Provided is an estimating system including: at least one memory configured to store computer program code; and at least one processor configured to access said at least one memory and operate according to said computer program code, said computer program code including: via point acquisition code configured to cause the at least one processor to acquire a position of a via point, wherein the route is a path followed by a mobile object when the mobile object moves toward a destination; staying time period code configured to cause the at least one processor to estimate, based on the position of the via point, a staying time period; and arrival time code configured to cause the at least one processor to estimate, by including the staying time period, an arrival time of the mobile object at the destination.

Claims (54)

1. A system for accurate guidance of a route for a mobile object, the system comprising:

at least one memory configured to store computer program code; and

at least one processor configured to access said at least one memory and operate according to said computer program code, said computer program code including:

via point acquisition code configured to cause the at least one processor to acquire a position of a via point, wherein the via point is a location of a planned interim stay on a route to a destination, wherein the route is a path followed by a mobile object when the mobile object moves toward the destination;

learning code configured to cause the at least one processor to train and adjust a machine learning model based on training data including feature information and staying times for each of a plurality of staying places, each of the plurality of staying places corresponding to a past destination in a history of position data of at least one user terminal, the position data indicating a relationship between a position of the at least one user terminal and a time, the position data having been accumulated from the at least one user terminal for storage in a database, the machine learning model being thereby trained, based on the position data, to describe a relationship between feature information of an input staying place and a staying time of the input staying place;

staying time period code configured to cause the at least one processor to estimate a staying time period for the via point, wherein the staying time period represents an estimate of a time that the mobile object will stay at the position of the via point, wherein the staying time period is estimated at least in part by inputting feature information on the via point to the machine learning model and acquiring the staying time outputted from the machine learning model; and

arrival time code configured to cause the at least one processor to estimate, in real time, an arrival time of the mobile object at the destination, wherein the mobile object is currently in motion and the real-time estimate of the arrival time is based at least in part on the staying time period,

wherein the route is adjusted based at least in part on the estimate of the arrival time, and information including the adjusted route is transmitted to a device associated with the mobile object to be displayed on a display of the device, and

wherein the staying time period for the via point is estimated a plurality of times prior to completion of the route, at least a first estimate of the staying time period being based on the history of position data before receipt of an additional position data point from the at least one user terminal, at least a second estimate of the staying time period being based on the history of position data after receipt of the additional position data point from the at least one user terminal.

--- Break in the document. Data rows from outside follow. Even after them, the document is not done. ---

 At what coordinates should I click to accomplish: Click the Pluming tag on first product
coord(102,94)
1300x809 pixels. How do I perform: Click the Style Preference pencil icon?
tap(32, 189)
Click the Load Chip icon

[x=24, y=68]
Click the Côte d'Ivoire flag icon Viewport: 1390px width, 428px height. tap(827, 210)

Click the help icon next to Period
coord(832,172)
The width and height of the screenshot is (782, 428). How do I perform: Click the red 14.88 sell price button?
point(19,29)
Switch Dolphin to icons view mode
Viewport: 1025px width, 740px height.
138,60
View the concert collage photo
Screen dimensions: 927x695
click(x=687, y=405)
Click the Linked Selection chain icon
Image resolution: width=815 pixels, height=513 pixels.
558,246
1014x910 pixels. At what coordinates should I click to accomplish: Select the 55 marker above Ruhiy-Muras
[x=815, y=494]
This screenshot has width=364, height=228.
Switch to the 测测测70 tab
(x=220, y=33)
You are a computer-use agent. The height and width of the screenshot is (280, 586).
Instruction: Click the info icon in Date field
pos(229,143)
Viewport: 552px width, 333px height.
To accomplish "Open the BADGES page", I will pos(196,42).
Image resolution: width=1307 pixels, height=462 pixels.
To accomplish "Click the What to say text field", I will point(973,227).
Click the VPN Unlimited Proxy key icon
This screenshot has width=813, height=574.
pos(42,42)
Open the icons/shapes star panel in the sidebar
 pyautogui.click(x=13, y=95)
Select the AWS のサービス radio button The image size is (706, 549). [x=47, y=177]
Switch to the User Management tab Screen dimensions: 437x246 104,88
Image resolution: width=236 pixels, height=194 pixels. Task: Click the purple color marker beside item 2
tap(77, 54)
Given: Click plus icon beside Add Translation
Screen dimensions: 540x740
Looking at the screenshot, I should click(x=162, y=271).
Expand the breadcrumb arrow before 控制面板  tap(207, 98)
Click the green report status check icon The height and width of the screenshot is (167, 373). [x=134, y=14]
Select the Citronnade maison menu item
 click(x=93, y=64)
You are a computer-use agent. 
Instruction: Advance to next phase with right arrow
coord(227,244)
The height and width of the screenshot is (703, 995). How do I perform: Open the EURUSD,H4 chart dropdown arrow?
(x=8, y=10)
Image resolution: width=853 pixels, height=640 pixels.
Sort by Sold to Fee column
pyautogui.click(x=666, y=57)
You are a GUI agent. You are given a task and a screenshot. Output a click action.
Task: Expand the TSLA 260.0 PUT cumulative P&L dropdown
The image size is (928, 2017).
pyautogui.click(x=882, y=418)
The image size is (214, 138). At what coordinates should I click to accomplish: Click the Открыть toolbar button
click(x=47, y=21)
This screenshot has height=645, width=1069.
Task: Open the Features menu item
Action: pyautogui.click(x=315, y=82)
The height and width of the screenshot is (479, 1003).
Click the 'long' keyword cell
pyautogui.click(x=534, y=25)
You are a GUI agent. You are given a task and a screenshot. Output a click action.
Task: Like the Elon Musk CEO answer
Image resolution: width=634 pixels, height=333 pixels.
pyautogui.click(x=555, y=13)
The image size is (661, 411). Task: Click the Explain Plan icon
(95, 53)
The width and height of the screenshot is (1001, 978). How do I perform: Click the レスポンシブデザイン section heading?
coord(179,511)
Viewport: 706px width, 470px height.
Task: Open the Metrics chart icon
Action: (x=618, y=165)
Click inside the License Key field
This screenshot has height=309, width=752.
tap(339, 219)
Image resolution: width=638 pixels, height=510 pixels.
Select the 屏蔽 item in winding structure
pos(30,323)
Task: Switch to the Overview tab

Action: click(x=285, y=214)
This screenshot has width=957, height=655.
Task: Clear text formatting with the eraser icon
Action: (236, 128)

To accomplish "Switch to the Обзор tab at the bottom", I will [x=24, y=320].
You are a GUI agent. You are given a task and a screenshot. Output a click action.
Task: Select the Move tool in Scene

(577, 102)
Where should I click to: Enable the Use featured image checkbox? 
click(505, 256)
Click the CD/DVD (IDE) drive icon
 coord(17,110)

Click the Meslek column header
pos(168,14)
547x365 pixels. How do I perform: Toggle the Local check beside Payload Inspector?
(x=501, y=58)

2. The system according to claim 1 , wherein the computer program code further includes:

current position acquisition code configured to cause the at least one processor to acquire a current position of the mobile object;

destination acquisition code configured to cause the at least one processor to acquire a position of the destination; and

movement time period code configured to cause the at least one processor to:

estimate a movement time period based on the current position of the mobile object and on the position of the destination, and

estimate the arrival time based on the movement time period and the staying time period.

3. The system according to claim 1 , wherein

the training data is derived by calculating, based on the position data in the history of position data, a plurality of staying time periods, wherein respective ones of the plurality of staying time periods correspond to respective ones of the plurality of staying places.

4. The system according to claim 3 , wherein the computer program code further includes calculation code configured to cause the at least one processor to:

cluster the position data into a plurality of clusters, wherein each cluster corresponds to respective portions of the position data; and

calculate, for each cluster of the plurality of clusters and based on the respective portions of the position data, the plurality of staying time periods.

5. The system according to claim 3 , wherein the computer program code further includes calculation code configured to cause the at least one processor to:

identify a first staying place of the plurality of staying places by determining, based on the position data, whether the at least one user terminal has been within a certain range of the first staying place, wherein the certain range is associated with a movement speed less than a predetermined threshold; and

calculate, for the first staying place, a first staying time period of the first staying place based on the position data.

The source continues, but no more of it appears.